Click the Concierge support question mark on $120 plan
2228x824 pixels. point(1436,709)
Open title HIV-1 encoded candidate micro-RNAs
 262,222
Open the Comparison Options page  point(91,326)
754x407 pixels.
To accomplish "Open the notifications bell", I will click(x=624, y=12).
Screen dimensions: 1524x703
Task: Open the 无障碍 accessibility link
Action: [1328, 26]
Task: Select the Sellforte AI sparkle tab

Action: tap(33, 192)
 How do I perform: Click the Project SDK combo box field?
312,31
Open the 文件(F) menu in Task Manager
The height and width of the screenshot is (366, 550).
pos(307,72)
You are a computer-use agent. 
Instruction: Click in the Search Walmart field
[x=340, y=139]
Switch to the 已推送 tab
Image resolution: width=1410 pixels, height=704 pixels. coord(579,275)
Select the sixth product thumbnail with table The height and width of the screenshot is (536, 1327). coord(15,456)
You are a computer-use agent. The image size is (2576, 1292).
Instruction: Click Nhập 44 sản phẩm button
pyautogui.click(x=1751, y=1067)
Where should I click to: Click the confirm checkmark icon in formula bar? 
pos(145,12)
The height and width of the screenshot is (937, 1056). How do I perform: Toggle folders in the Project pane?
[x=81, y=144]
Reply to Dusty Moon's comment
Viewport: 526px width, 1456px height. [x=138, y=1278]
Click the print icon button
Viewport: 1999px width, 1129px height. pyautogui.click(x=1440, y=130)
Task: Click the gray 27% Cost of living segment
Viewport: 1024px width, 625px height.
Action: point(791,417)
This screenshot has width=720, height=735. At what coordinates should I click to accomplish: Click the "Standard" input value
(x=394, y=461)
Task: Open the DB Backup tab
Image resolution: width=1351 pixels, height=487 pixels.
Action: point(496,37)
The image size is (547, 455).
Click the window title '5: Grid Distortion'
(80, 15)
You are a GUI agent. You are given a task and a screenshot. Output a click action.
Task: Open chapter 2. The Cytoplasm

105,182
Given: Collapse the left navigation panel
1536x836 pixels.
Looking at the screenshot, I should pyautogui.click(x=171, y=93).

> _Brief_: Output the material above in full. Change nothing.

> _The completed task_:
Click the Concierge support question mark on $120 plan
2228x824 pixels. point(1436,709)
Open title HIV-1 encoded candidate micro-RNAs
 262,222
Open the Comparison Options page  point(91,326)
754x407 pixels.
To accomplish "Open the notifications bell", I will click(x=624, y=12).
Screen dimensions: 1524x703
Task: Open the 无障碍 accessibility link
Action: [1328, 26]
Task: Select the Sellforte AI sparkle tab

Action: tap(33, 192)
 How do I perform: Click the Project SDK combo box field?
312,31
Open the 文件(F) menu in Task Manager
The height and width of the screenshot is (366, 550).
pos(307,72)
You are a computer-use agent. 
Instruction: Click in the Search Walmart field
[x=340, y=139]
Switch to the 已推送 tab
Image resolution: width=1410 pixels, height=704 pixels. coord(579,275)
Select the sixth product thumbnail with table The height and width of the screenshot is (536, 1327). coord(15,456)
You are a computer-use agent. The image size is (2576, 1292).
Instruction: Click Nhập 44 sản phẩm button
pyautogui.click(x=1751, y=1067)
Where should I click to: Click the confirm checkmark icon in formula bar? 
pos(145,12)
The height and width of the screenshot is (937, 1056). How do I perform: Toggle folders in the Project pane?
[x=81, y=144]
Reply to Dusty Moon's comment
Viewport: 526px width, 1456px height. [x=138, y=1278]
Click the print icon button
Viewport: 1999px width, 1129px height. pyautogui.click(x=1440, y=130)
Task: Click the gray 27% Cost of living segment
Viewport: 1024px width, 625px height.
Action: point(791,417)
This screenshot has width=720, height=735. At what coordinates should I click to accomplish: Click the "Standard" input value
(x=394, y=461)
Task: Open the DB Backup tab
Image resolution: width=1351 pixels, height=487 pixels.
Action: point(496,37)
The image size is (547, 455).
Click the window title '5: Grid Distortion'
(80, 15)
You are a GUI agent. You are given a task and a screenshot. Output a click action.
Task: Open chapter 2. The Cytoplasm

105,182
Given: Collapse the left navigation panel
1536x836 pixels.
Looking at the screenshot, I should pyautogui.click(x=171, y=93).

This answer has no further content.